A deficient ACL is an absolute contraindication for unicompartmental knee replacement [9], and the intact ACL results in the more localised anteromedial osteoarthritis within the medial compartment. The per-operative assessment of ACL’s status at the index operation did not show any difference between both groups.

The presence of chondrocalcinosis within the joint has been thought to indicate an inflammatory process and thereby have an effect on progression of arthritis. This has not been shown to be the case and confirms previous published literature [20]. Histology taken from the medial compartment at the index operation was included for analysis; however, it was not possible to perform regression analysis as the vast majority of the histology specimens were of osteoarthritis.

There were no significant relationships in any of the parameters assessed concerning component positioning in the case or control groups. This suggests that positioning of the Oxford medial unicompartmental knee replacement within the knee has no effect on progression of arthritis within the retained compartment.
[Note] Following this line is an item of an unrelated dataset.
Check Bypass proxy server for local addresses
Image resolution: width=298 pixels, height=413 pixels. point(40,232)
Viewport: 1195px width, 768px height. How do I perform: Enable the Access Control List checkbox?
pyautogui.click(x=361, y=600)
There is a greater tolerance of component positioning in unicompartmental knees than total knees and more so in the Oxford medial unicompartmental knee as the articulating surface is a fully congruent sphere therefore avoiding non-uniform loading. A recent case series [21] has identified that positioning the femoral component too laterally may result in valgus subsidence of the tibial tray. This is a new phenomenon associated with the cementless OUKR design that was not used in this study.
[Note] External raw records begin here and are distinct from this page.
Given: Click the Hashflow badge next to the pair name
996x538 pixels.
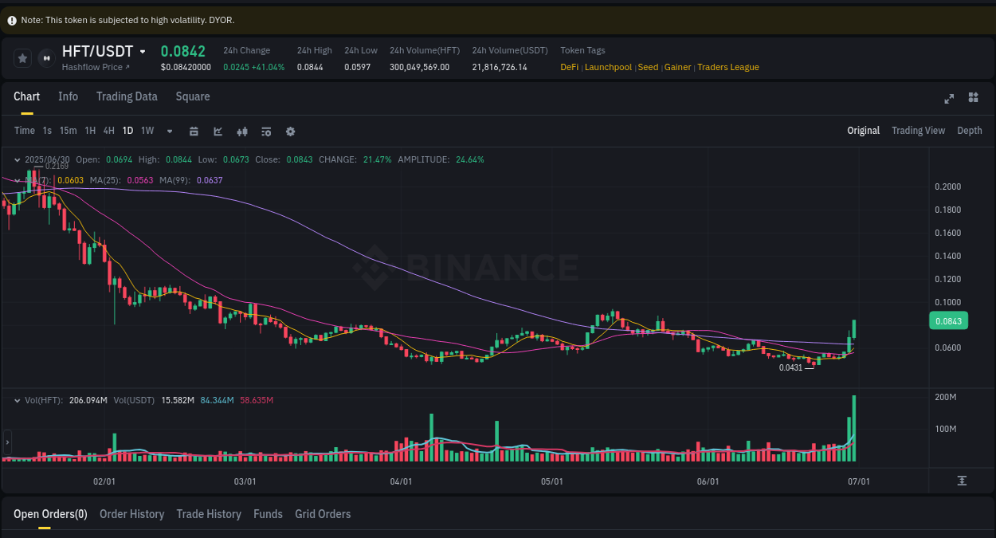Looking at the screenshot, I should click(45, 57).
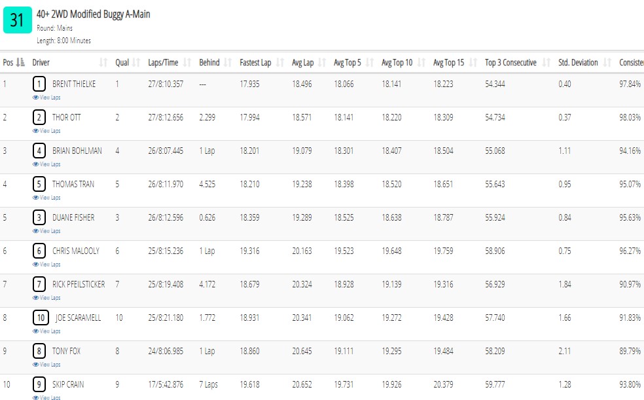Screen dimensions: 644x400
Task: Sort by Qual column arrows
Action: (136, 62)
The limitations to this study are that due to the small sample size, the validity is affected. This is unavoidable as over the timeframe of analysis, there were only 28 implants that had failed as a result of lateral compartment progression; this could be addressed by opening up the study to other centres, but this would reduce the reliability of the results. With the small numbers present, the study is underpowered and a type II error therefore cannot be excluded. The procedures were all carried out in the same centre but are not a single surgeon series. Two surgeons performed 76 % of the control group procedures; however, the same two surgeons only accounted for 52 % of the case group’s procedures, and this may have introduced selection bias into the study but due to small case numbers has been deemed acceptable.

The radiographs used for analysis were of differing levels of quality. True lateral views with the femoral condyles directly superimposed and true anteroposterior views with the tibial component parallel to the X-ray beam were attempted in all cases but inevitably perfection was not achieved in all cases. Therefore, there is some error relating to the radiographic measurements; however, the intra- and inter-observership of the radiographic analysis is good.

This study shows that it is important to exclude radiographic evidence of lateral compartment osteoarthritis on the preoperative radiograph prior to medial unicompartmental knee replacement. We have not been able to show any relationship between progression of arthritis and component position. Nor have we demonstrated that BMI, postoperative leg alignment, meniscal bearing size or presence of chondrocalcinosis have any association with lateral compartment arthritis progression.